Reading text:
════

Lands’ End launched its website in 1995, the same year Amazon and eBay were founded. Initially, the site featured 100 products as well as stories, essays, and travelogues. Today, the US site offers every Lands’ End product from all of its different catalogs. The company operates separate websites for the United Kingdom, Japan, and Germany. Through its “Business Outfitters” division, Lands’ End serves the corporate market.
From its modest beginnings in 1963 as a Chicago merchant selling sailing-related gear and clothing, Lands’ End has become a US$ 2 billion online retailing giant owned by Sears (more about that later). And virtually everything Lands’ End sells is branded with its own name. The company’s staple is still upscale clothing, but it has expanded into other merchandise areas, such as bedding, towels, luggage, and furniture.
Despite the fact that it is a big company, it’s the human side of selling that Lands’ End strives for. Lands’ End boasts some of the most personable customer service representatives in the industry, quality products that provide excellent value, a liberal return policy, and a lifetime satisfaction guarantee.
Lands’ End seems friendly, approachable, and customer-aware. They don’t just sell swimwear, they let you choose suits by “anxiety zones”—areas of the body you want to accentuate or camouflage. If you need your questions answered but prefer not to call, that’s okay—you can chat live online with a customer service representative.

════

Information supplied:
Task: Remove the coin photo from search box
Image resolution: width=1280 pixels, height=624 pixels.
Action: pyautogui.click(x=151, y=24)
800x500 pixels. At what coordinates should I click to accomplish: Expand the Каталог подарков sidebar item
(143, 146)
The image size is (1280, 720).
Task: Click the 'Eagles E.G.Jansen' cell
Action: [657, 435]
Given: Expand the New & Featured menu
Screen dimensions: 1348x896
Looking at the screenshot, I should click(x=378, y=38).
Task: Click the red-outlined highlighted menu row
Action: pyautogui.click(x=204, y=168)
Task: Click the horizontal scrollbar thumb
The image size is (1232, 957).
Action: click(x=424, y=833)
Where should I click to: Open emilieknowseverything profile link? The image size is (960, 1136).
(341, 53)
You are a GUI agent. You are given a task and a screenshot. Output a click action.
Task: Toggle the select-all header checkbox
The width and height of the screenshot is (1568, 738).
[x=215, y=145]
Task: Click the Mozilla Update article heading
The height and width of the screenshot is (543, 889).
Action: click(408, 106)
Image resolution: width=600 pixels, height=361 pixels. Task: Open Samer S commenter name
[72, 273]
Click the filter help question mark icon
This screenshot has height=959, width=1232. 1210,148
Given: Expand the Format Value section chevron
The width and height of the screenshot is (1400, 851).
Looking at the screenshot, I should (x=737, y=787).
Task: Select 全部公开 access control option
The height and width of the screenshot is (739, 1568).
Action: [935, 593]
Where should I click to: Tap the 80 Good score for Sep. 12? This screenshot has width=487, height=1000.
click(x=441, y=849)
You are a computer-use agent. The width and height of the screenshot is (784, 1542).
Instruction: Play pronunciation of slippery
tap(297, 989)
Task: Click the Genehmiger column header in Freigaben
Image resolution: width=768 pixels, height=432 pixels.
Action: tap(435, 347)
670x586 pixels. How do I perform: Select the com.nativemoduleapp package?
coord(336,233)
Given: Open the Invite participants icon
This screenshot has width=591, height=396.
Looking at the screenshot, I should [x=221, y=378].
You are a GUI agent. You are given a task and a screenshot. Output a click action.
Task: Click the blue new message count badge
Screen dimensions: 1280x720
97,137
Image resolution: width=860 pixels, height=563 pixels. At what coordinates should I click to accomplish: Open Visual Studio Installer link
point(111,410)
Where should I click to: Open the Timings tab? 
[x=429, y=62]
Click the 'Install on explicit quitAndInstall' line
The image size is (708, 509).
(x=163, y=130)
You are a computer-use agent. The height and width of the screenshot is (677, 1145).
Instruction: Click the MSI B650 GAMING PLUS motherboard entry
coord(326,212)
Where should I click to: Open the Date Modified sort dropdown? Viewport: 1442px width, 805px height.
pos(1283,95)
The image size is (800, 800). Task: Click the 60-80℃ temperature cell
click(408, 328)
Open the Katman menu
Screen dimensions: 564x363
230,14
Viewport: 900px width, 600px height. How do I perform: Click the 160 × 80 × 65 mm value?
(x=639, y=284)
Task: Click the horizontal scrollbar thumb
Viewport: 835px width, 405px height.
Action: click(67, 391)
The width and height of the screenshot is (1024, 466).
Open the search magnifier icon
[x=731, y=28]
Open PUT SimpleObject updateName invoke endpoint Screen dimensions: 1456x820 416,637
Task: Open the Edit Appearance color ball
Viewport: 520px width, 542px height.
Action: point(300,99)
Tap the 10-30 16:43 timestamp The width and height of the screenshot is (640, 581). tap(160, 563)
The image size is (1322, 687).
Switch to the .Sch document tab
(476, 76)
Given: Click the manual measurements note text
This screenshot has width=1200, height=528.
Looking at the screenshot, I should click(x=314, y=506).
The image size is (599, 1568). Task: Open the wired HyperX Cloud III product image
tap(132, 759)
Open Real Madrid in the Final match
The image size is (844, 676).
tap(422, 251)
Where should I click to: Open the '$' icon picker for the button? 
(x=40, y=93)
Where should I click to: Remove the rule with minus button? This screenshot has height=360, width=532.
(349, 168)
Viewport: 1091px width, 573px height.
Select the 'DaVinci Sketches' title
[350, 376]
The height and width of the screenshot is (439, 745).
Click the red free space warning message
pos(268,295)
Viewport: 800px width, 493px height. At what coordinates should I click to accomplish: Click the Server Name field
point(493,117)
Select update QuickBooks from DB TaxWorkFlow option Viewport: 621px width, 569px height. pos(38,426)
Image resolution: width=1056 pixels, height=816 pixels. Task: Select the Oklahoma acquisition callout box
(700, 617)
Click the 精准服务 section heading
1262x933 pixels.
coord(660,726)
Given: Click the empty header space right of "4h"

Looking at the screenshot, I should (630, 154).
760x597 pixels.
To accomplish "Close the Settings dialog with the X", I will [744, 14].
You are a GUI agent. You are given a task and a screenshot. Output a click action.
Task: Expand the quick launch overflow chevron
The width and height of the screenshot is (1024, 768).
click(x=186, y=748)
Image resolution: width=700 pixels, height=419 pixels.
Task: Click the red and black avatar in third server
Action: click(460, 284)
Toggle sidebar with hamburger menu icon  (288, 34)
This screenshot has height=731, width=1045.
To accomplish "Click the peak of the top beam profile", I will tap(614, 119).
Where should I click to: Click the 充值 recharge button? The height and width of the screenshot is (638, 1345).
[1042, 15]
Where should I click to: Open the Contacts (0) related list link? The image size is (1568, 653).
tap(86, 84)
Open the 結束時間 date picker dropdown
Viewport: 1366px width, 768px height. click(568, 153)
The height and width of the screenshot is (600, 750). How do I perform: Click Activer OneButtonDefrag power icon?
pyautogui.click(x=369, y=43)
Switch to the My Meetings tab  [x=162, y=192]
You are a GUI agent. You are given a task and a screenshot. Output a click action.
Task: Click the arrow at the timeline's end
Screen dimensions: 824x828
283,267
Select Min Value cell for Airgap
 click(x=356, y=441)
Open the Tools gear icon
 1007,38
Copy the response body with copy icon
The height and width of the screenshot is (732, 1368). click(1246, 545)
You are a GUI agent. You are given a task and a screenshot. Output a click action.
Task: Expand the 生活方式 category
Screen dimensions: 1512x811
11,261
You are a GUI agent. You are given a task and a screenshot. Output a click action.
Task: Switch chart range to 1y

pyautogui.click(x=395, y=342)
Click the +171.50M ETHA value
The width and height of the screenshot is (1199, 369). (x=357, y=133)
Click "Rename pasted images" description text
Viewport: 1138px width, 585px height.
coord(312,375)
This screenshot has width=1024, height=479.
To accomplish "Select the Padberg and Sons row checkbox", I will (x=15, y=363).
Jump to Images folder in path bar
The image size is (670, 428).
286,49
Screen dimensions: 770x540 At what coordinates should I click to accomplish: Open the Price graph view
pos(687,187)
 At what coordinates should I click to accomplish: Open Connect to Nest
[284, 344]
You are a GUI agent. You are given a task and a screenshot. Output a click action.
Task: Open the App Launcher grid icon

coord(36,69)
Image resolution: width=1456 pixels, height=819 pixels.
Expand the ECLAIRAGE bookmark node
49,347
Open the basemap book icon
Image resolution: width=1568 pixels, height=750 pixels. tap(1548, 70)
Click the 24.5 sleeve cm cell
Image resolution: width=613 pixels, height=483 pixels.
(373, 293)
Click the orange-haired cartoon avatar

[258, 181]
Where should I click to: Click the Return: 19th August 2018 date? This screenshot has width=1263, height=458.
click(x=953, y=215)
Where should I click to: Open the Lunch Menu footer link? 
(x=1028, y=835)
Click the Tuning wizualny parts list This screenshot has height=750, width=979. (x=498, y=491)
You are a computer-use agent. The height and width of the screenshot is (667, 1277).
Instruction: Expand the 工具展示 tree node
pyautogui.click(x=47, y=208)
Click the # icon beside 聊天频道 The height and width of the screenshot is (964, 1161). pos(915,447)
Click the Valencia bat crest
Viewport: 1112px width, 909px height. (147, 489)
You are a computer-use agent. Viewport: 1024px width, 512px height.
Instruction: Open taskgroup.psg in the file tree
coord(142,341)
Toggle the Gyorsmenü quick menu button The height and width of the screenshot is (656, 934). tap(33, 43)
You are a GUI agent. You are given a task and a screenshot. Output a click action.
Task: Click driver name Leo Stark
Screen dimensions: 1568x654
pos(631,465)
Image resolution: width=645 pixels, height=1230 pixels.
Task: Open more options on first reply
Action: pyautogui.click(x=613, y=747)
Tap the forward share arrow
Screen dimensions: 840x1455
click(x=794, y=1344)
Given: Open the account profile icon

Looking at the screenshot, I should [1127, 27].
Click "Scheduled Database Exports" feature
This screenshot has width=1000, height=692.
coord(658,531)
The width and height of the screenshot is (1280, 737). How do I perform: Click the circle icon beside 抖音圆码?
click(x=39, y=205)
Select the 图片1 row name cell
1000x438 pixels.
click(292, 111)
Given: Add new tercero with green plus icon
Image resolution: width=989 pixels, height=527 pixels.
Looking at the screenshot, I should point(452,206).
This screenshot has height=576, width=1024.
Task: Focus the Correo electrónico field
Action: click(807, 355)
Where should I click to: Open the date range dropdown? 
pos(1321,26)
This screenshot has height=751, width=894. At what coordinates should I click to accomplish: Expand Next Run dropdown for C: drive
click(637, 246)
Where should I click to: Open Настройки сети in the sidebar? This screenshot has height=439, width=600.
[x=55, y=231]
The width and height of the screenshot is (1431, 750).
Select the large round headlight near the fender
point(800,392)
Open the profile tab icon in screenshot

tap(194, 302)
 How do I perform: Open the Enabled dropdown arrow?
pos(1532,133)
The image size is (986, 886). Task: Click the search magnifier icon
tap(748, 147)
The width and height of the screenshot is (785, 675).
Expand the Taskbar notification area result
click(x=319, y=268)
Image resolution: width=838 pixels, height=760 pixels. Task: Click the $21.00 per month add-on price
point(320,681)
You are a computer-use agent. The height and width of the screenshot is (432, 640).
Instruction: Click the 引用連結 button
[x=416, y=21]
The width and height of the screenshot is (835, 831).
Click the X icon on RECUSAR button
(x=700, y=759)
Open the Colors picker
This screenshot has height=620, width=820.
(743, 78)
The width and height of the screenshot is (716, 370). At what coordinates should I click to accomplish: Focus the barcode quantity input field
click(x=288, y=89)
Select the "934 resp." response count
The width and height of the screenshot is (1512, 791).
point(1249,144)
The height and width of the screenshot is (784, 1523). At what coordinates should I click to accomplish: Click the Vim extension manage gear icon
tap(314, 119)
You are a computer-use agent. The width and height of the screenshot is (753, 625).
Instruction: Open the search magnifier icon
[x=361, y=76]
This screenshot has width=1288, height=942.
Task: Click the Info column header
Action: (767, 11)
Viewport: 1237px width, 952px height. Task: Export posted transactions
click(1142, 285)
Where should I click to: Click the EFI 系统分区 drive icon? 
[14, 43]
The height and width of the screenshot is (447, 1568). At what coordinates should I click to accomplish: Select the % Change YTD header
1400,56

════

What to do:
Print the passage on Lands’ End word for word, beginning with "Lands’ End launched" and ending after "luggage, and furniture.". None of the material matters here.

Written answer:
Lands’ End launched its website in 1995, the same year Amazon and eBay were founded. Initially, the site featured 100 products as well as stories, essays, and travelogues. Today, the US site offers every Lands’ End product from all of its different catalogs. The company operates separate websites for the United Kingdom, Japan, and Germany. Through its “Business Outfitters” division, Lands’ End serves the corporate market.
From its modest beginnings in 1963 as a Chicago merchant selling sailing-related gear and clothing, Lands’ End has become a US$ 2 billion online retailing giant owned by Sears (more about that later). And virtually everything Lands’ End sells is branded with its own name. The company’s staple is still upscale clothing, but it has expanded into other merchandise areas, such as bedding, towels, luggage, and furniture.